* [Request]
Report every line in the entries below that contains the string "size", matching case exactly.

* [Data rows]
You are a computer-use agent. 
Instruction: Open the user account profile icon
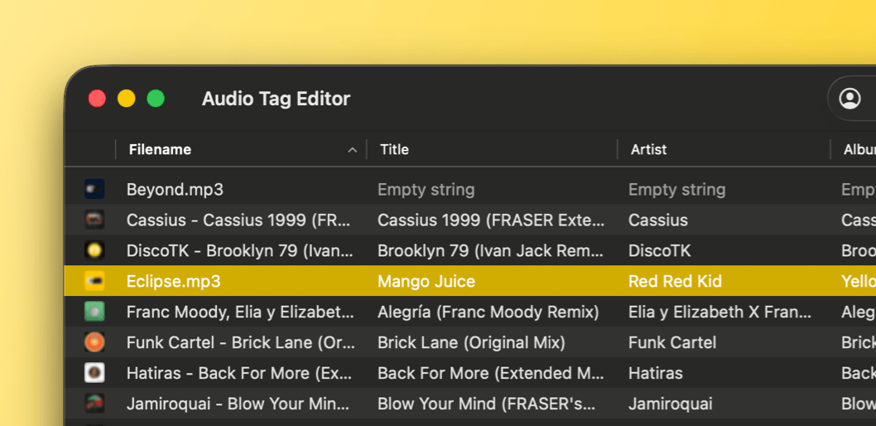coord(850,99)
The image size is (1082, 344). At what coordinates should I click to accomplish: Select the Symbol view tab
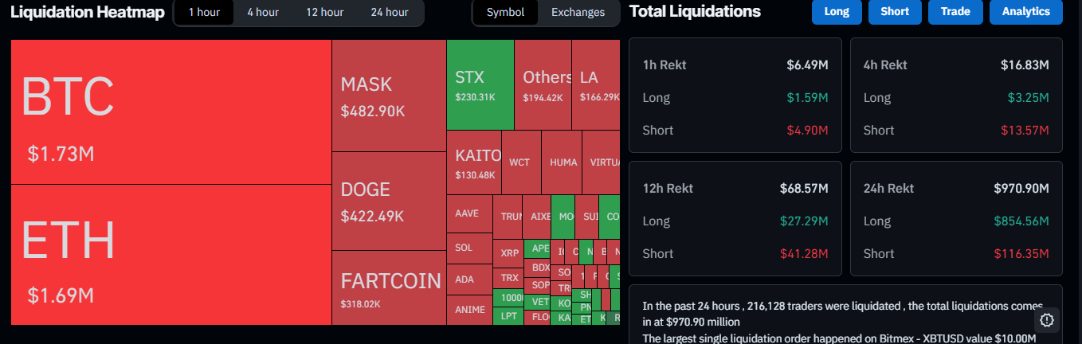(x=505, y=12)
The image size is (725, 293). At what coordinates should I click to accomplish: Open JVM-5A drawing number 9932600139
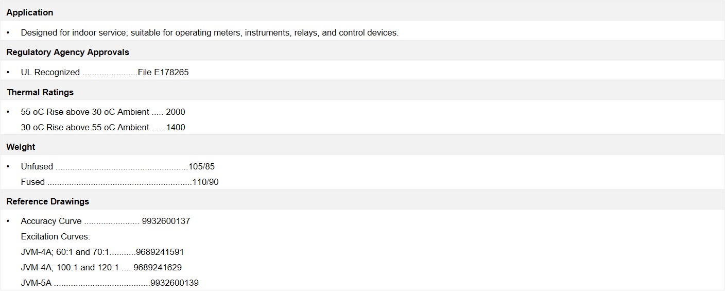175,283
---
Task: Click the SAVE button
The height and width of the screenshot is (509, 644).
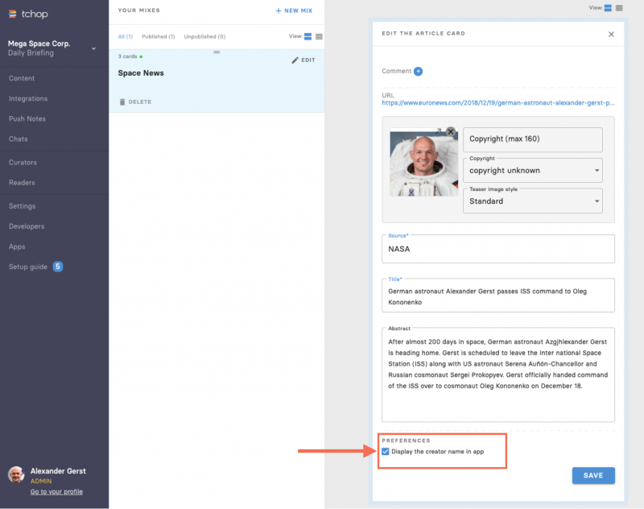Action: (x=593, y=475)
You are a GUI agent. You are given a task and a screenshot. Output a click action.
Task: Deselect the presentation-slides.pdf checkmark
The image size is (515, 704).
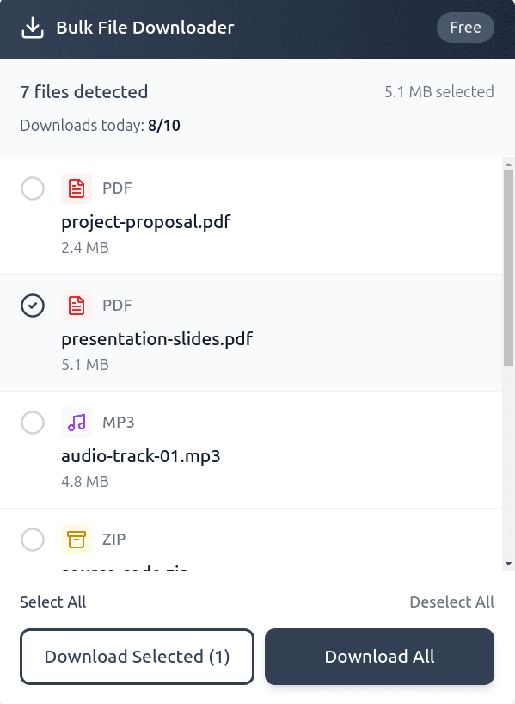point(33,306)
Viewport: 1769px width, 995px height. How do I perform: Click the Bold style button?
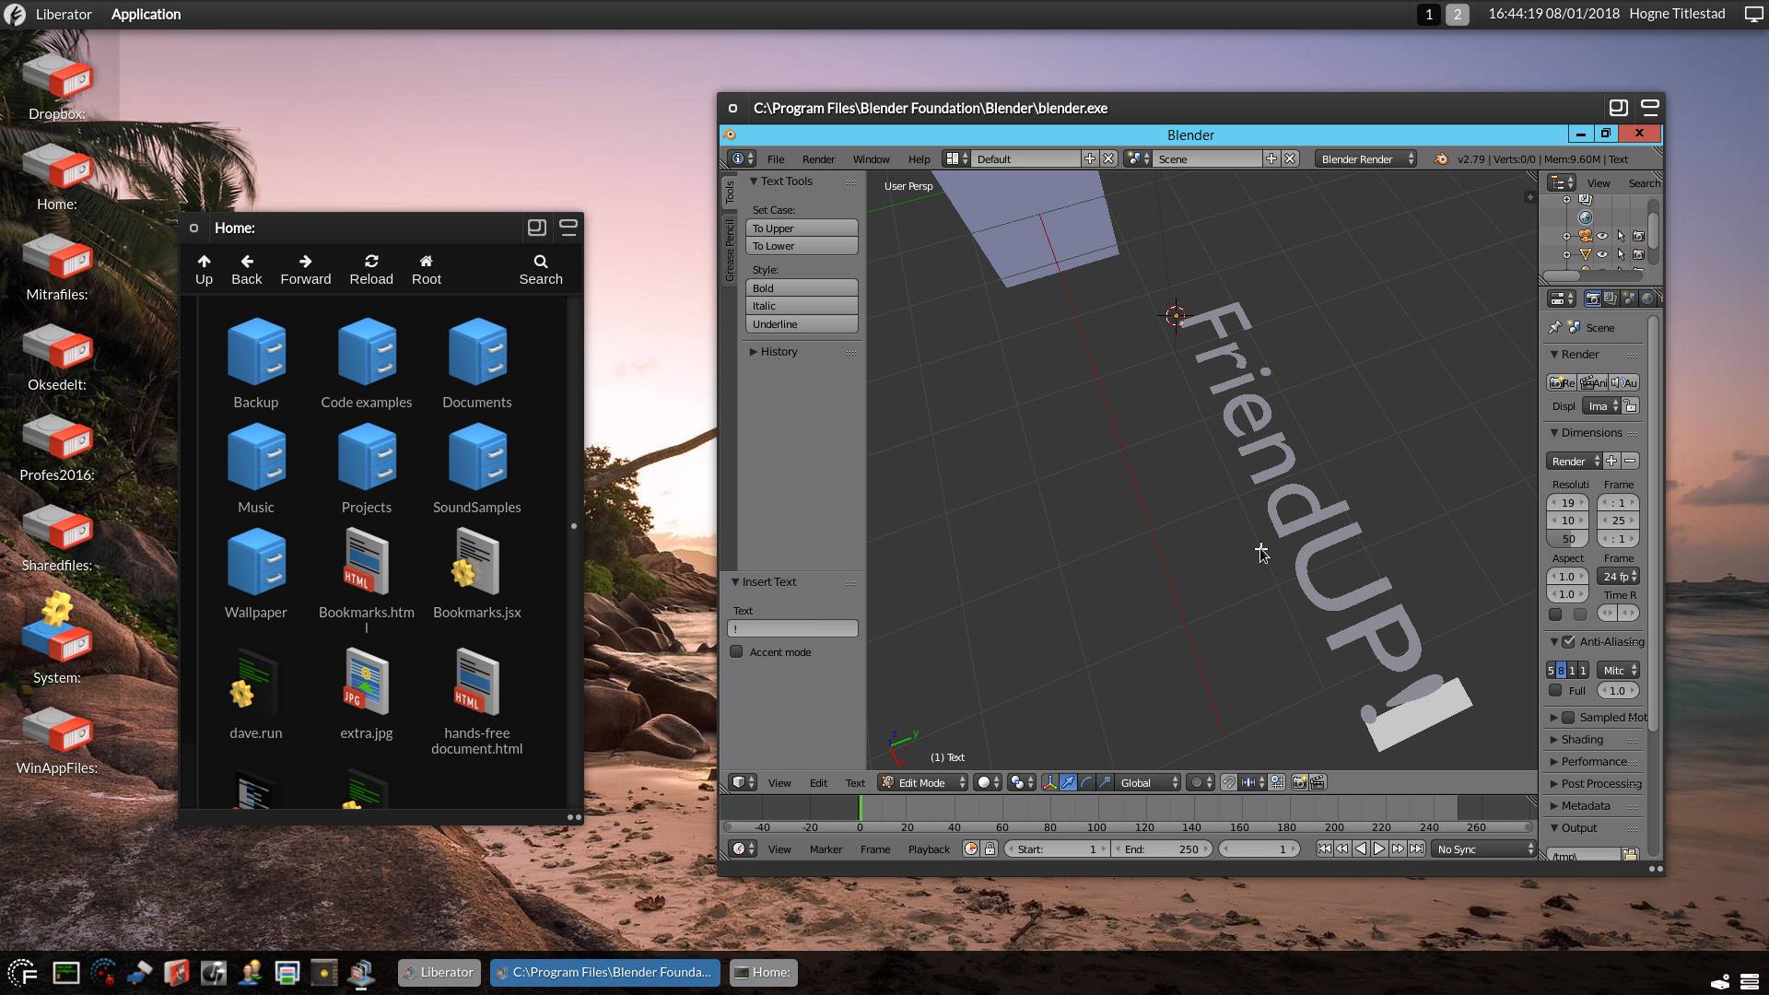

* [Reply to the task]
The image size is (1082, 344). At what coordinates should I click to accomplish: Select the Symbol view tab
The image size is (725, 293). At what coordinates should I click to accomplish: Open JVM-5A drawing number 9932600139
The image size is (515, 704).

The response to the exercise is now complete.